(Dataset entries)
• • • • • • •

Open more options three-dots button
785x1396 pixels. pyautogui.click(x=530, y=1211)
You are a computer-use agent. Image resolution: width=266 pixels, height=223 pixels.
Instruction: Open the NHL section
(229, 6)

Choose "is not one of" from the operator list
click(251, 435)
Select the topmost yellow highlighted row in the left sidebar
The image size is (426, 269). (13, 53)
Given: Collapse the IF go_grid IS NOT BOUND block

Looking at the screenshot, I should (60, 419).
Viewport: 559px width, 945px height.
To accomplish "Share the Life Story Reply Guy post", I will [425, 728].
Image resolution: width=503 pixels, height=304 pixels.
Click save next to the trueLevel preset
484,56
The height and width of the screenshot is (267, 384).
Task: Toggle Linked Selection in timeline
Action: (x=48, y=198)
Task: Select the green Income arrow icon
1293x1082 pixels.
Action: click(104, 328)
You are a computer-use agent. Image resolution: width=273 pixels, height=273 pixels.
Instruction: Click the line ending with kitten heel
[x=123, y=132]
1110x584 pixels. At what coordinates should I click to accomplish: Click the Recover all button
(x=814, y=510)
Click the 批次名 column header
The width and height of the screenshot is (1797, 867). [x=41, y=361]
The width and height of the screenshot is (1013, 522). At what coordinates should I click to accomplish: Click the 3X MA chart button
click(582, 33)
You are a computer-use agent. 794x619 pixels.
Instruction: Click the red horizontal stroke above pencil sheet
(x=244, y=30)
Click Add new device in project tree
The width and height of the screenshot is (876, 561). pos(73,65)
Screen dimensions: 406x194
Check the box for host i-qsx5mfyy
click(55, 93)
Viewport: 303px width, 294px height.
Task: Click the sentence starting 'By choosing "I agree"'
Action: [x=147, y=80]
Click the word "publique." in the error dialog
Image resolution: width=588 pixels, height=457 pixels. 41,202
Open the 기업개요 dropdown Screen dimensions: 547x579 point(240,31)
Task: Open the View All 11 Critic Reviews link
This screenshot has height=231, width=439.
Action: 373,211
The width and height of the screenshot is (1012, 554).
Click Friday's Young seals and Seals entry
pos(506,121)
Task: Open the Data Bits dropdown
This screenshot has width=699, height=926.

• • • • • • •

• _ASSIGNMENT_: Final part of the records: return the line that contains "The width and height of the screenshot is (1012, 554)." and every line after it, exactly, with no other lines added.

• _ANSWER TO THIS PROBLEM_:
The width and height of the screenshot is (1012, 554).
Click Friday's Young seals and Seals entry
pos(506,121)
Task: Open the Data Bits dropdown
This screenshot has width=699, height=926.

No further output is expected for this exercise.